**Short problem:** Please condense the paragraph beginning "The autoclave cooled down to 343 K" in the catalytic reaction excerpt below into a short bulleted list that keeps its main facts.

**Page excerpt:**
2.3. Catalytic Reaction

Low-density polyethylene (particle size: 0.5 mm; purity: >99%) was bought from Scientific Polymer Products, Inc., Tokyo, Japan. The gas cylinders of H2, N2, He, and Ar with purities larger than 99.995% were bought from Takachiho Chemical Industrial Co., Ltd., Tokyo, Japan.
The reaction was carried out in a batch-type reaction system using a 100 mL stainless-steel autoclave equipped with a stirrer. The catalyst was pretreated in 50 mL min−1 H2 flow at 673 K (increasing from room temperature to 673 K at a rate of 10 K min−1) for 1 h. Then, 1 g of the reduced catalyst and 10 g of polyethylene were put in the autoclave reactor. After 4.0 MPa H2 was introduced in the autoclave at room temperature, the autoclave reactor was heated from room temperature to reaction temperature with a temperature increase rate of 10 K min−1 under stirring (400 rpm). The pressure in the autoclave reactor increased with increasing temperature and finally reached about 8.0 MPa at 573 K. During the reaction at 573 K, the pressure in the autoclave slightly changed because of the consumption of H2 and the formation of light hydrocarbons.
The autoclave cooled down to 343 K as soon as the reaction finished. Then, the gas in the autoclave was moved to a plastic gas bag at 343 K. The volume of total gas in the gas bag was measured using a WS-1 integration flow meter (Shinagawa Corp., Tokyo, Japan) at 343 K. The concentrations of various components in the gas bag at 343 K were analyzed using a Shimadzu GC-2014 gas chromatography (GC) equipped with a flame ionization detector (FID) (Shimadzu Corp., Kyoto, Japan). A PoraBOND Q capillary column was set in the GC-FID to separate various components in the gas products. The yield of each hydrocarbon was calculated using its concentration in the total gas (obtained from GC-FID) and the volume of total gas (at 343 K).
After taking out the gas products from the autoclave reactor at 343 K, the autoclave was cooled down to room temperature. Then, the liquid products and the solid materials were taken out from the autoclave reactor.

**Collected data:**

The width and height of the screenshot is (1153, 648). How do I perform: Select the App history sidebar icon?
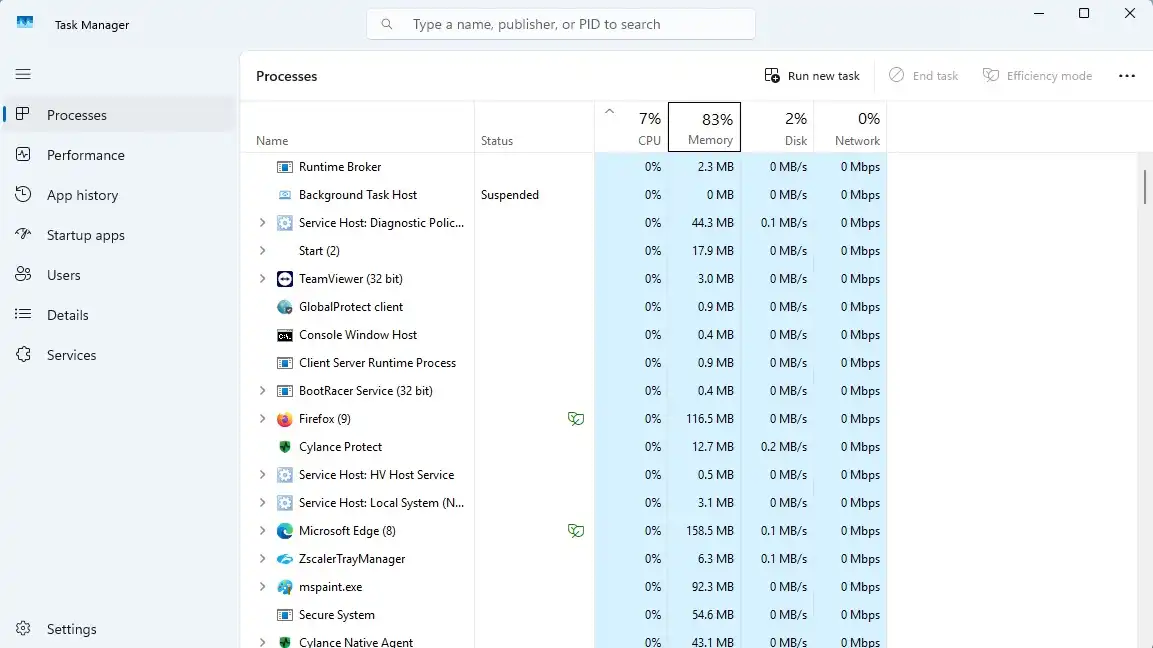click(x=22, y=195)
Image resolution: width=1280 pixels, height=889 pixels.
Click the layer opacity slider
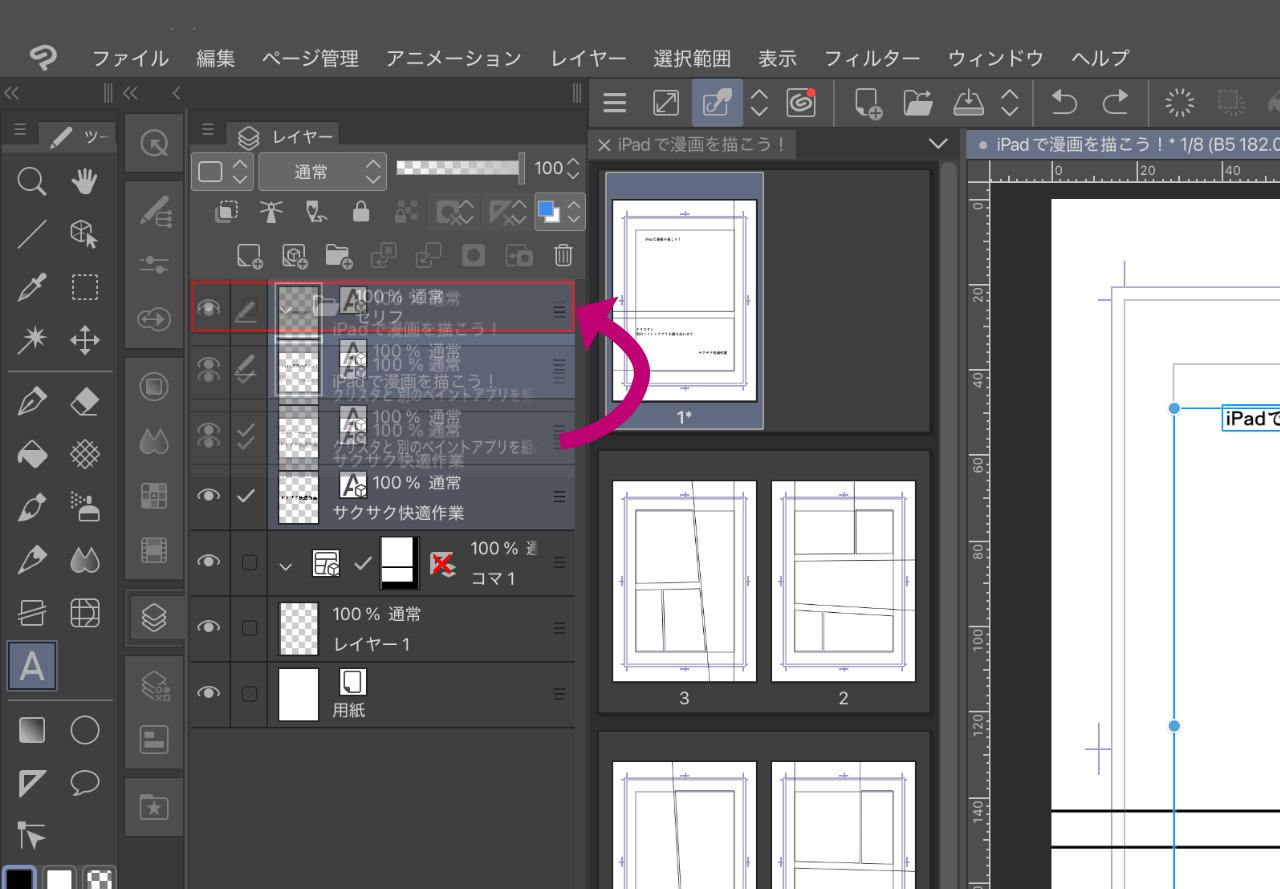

**Solution:**
- When the reaction finished, the autoclave cooled to 343 K.
- The gas was transferred to a plastic gas bag at 343 K.
- Total gas volume was measured at 343 K with a WS-1 integration flow meter (Shinagawa Corp., Tokyo, Japan).
- Component concentrations were analyzed at 343 K on a Shimadzu GC-2014 gas chromatograph with a flame ionization detector (Shimadzu Corp., Kyoto, Japan). A PoraBOND Q capillary column separated the gas components.
- Each hydrocarbon's yield was calculated from its concentration in the total gas and the total gas volume at 343 K.